◆ **What to work on**
Repeat verbatim, and only, the lines of the data below, beginning at the line that contains "Task: Close the dialog with the red X" and stopping after the line that contains "Given: Sort table by Pts column header".

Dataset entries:
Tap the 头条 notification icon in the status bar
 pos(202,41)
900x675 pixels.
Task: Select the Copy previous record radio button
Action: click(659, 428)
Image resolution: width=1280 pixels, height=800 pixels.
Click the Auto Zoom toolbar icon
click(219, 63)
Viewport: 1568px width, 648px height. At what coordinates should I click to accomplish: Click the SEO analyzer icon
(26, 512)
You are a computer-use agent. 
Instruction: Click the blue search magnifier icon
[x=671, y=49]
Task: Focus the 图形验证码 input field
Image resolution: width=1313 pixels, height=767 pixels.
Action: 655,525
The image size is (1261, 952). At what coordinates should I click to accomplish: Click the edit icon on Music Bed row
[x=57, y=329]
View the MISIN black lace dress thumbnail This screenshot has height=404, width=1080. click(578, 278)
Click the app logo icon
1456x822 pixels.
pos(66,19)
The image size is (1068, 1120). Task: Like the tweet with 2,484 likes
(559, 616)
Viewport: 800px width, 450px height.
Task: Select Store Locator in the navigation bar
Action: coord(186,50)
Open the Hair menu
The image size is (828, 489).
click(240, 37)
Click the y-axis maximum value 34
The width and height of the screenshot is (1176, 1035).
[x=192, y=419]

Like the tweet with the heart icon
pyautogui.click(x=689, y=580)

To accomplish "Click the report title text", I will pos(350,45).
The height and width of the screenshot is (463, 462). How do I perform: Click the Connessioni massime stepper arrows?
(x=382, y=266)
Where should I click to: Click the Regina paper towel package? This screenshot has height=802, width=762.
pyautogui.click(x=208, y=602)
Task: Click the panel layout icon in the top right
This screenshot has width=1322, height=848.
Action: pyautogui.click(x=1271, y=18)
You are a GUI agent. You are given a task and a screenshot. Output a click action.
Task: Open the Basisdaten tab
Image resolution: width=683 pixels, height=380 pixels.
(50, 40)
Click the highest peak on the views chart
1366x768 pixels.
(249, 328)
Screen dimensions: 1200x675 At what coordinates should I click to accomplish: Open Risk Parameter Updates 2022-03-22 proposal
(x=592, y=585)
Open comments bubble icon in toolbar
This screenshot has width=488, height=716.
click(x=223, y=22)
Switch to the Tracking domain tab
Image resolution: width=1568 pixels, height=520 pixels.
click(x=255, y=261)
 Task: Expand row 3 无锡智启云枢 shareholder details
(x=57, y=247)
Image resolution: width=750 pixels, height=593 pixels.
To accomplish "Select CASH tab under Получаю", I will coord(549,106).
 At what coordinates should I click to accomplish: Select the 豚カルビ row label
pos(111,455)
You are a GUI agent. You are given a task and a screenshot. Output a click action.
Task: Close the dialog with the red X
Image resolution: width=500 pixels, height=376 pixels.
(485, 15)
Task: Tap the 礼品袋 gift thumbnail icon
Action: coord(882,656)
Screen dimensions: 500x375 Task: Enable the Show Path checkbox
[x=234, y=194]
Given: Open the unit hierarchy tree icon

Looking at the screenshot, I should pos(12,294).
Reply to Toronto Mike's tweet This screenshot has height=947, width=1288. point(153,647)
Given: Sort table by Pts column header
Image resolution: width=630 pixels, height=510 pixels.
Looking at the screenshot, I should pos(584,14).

◆ **Answer space**
Task: Close the dialog with the red X
Image resolution: width=500 pixels, height=376 pixels.
(485, 15)
Task: Tap the 礼品袋 gift thumbnail icon
Action: coord(882,656)
Screen dimensions: 500x375 Task: Enable the Show Path checkbox
[x=234, y=194]
Given: Open the unit hierarchy tree icon

Looking at the screenshot, I should pos(12,294).
Reply to Toronto Mike's tweet This screenshot has height=947, width=1288. point(153,647)
Given: Sort table by Pts column header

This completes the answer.